START Extracted material
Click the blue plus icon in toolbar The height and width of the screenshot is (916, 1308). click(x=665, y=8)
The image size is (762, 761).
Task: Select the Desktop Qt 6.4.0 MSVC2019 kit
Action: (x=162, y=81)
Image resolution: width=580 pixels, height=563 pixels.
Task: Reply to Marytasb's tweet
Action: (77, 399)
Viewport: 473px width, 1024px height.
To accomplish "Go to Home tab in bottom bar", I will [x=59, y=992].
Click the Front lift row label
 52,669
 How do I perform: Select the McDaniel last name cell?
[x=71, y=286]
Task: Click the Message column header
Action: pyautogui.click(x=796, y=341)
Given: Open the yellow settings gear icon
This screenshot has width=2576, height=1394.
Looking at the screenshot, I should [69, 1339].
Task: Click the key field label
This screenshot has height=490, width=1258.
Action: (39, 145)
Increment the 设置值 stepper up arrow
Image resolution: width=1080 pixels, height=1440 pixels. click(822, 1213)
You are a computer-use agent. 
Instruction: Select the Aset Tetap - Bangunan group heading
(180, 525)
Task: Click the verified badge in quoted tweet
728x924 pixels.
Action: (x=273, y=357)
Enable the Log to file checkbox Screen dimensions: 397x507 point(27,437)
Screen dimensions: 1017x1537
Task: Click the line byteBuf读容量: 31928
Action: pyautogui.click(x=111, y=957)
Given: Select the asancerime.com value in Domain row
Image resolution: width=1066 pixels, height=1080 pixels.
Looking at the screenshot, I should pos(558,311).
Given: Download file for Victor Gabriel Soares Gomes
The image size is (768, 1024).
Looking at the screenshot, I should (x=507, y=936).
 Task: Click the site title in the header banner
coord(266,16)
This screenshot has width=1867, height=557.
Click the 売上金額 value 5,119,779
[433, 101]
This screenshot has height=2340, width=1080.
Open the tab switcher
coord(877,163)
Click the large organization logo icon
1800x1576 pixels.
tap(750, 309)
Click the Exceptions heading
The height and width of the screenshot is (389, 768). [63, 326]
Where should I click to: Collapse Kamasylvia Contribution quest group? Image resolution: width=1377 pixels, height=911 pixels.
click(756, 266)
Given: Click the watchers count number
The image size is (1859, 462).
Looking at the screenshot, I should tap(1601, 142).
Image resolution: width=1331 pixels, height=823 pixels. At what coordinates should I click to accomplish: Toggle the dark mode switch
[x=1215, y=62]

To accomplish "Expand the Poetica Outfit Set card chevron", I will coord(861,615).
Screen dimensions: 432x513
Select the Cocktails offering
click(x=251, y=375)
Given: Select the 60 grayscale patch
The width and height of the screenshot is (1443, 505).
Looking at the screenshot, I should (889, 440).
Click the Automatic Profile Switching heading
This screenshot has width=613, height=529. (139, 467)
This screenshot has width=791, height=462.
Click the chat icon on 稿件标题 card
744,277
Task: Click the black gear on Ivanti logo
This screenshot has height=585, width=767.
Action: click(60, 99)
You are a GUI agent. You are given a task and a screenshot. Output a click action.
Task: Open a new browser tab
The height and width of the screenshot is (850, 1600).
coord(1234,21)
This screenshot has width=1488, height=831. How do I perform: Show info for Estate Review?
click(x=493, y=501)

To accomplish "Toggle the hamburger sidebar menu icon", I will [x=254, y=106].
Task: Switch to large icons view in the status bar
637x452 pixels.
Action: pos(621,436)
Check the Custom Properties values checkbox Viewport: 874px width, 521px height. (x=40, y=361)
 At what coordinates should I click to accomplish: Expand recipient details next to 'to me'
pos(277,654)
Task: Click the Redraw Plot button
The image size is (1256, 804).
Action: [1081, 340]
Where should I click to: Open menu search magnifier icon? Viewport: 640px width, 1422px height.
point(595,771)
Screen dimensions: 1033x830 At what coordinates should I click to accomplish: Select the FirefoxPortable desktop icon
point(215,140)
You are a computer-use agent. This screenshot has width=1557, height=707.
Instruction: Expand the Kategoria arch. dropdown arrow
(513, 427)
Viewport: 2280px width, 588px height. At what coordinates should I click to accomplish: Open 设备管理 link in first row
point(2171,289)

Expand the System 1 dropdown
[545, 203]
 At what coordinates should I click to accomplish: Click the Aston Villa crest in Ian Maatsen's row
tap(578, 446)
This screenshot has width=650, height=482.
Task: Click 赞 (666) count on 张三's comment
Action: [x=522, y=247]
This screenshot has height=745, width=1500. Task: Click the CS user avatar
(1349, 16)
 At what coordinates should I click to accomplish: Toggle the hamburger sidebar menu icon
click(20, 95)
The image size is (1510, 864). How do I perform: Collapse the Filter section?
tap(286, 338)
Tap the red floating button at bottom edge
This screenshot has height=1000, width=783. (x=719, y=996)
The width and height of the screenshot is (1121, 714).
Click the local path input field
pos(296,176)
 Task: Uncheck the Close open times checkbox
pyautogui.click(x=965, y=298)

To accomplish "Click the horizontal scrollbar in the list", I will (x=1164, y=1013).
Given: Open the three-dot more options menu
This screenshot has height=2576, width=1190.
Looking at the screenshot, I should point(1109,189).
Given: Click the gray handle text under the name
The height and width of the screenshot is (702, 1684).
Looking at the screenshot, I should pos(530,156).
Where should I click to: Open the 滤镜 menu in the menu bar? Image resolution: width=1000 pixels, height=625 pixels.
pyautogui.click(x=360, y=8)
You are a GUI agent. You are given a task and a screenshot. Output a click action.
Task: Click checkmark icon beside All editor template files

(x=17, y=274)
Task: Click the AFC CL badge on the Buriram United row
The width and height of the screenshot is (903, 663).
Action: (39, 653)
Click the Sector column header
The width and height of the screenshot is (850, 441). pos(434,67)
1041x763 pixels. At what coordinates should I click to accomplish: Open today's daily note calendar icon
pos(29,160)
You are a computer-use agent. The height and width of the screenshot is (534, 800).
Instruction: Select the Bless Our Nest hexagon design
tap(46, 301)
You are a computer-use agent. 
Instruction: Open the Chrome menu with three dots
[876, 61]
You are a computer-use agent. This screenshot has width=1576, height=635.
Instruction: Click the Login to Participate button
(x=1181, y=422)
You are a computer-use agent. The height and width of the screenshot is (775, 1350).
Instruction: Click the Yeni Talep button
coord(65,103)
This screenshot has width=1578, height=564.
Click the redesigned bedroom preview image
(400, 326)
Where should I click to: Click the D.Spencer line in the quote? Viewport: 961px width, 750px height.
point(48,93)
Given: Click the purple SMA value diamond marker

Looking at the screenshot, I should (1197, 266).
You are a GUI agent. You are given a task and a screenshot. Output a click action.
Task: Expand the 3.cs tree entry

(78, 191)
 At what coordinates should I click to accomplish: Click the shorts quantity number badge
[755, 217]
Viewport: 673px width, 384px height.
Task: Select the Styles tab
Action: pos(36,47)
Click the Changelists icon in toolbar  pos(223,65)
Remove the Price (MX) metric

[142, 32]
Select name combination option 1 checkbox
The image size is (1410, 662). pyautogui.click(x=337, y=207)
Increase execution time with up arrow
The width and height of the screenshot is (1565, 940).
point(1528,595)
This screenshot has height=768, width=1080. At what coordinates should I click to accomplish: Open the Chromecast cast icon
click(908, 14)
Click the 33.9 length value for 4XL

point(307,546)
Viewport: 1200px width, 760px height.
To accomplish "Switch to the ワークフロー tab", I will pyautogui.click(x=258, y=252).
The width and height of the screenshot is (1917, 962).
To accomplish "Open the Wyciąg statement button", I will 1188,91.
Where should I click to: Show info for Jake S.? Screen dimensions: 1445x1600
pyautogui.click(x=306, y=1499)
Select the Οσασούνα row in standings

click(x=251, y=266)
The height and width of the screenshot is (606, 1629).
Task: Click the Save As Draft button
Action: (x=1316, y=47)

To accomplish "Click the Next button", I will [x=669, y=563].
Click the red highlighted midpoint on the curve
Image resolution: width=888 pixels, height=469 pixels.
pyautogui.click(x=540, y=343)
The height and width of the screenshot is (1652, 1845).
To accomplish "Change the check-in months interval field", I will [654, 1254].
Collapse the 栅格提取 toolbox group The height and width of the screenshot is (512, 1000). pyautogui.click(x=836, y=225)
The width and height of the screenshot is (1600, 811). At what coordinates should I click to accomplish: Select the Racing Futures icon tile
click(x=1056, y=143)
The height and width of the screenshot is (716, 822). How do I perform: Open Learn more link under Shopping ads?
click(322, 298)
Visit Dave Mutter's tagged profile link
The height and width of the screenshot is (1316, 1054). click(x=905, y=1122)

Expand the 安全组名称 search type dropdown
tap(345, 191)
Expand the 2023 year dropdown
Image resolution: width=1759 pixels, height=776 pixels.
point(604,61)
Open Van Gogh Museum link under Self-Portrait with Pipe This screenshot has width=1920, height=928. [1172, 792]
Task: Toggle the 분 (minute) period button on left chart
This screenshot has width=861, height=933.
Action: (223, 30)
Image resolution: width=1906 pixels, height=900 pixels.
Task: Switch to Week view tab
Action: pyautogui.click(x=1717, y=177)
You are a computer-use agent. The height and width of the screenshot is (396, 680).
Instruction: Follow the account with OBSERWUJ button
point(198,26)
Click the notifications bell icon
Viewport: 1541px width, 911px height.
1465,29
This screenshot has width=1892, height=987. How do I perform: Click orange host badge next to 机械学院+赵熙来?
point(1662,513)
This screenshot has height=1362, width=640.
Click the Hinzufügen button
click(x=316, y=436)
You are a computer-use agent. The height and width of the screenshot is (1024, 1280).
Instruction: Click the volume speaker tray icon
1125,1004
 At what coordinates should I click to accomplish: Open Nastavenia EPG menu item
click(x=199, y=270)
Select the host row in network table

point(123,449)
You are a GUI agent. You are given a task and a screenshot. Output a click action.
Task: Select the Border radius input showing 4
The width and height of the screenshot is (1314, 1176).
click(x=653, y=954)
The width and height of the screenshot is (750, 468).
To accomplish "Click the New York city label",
END Extracted material
= Work required =
Exactly as written, reproduce the lines of the data above from the first line through the line where "Given: Select the asancerime.com" appears.

= Your solution =
Click the blue plus icon in toolbar The height and width of the screenshot is (916, 1308). click(x=665, y=8)
The image size is (762, 761).
Task: Select the Desktop Qt 6.4.0 MSVC2019 kit
Action: (x=162, y=81)
Image resolution: width=580 pixels, height=563 pixels.
Task: Reply to Marytasb's tweet
Action: (77, 399)
Viewport: 473px width, 1024px height.
To accomplish "Go to Home tab in bottom bar", I will [x=59, y=992].
Click the Front lift row label
 52,669
 How do I perform: Select the McDaniel last name cell?
[x=71, y=286]
Task: Click the Message column header
Action: pyautogui.click(x=796, y=341)
Given: Open the yellow settings gear icon
This screenshot has width=2576, height=1394.
Looking at the screenshot, I should [69, 1339].
Task: Click the key field label
This screenshot has height=490, width=1258.
Action: (39, 145)
Increment the 设置值 stepper up arrow
Image resolution: width=1080 pixels, height=1440 pixels. click(822, 1213)
You are a computer-use agent. 
Instruction: Select the Aset Tetap - Bangunan group heading
(180, 525)
Task: Click the verified badge in quoted tweet
728x924 pixels.
Action: (x=273, y=357)
Enable the Log to file checkbox Screen dimensions: 397x507 point(27,437)
Screen dimensions: 1017x1537
Task: Click the line byteBuf读容量: 31928
Action: pyautogui.click(x=111, y=957)
Given: Select the asancerime.com value in Domain row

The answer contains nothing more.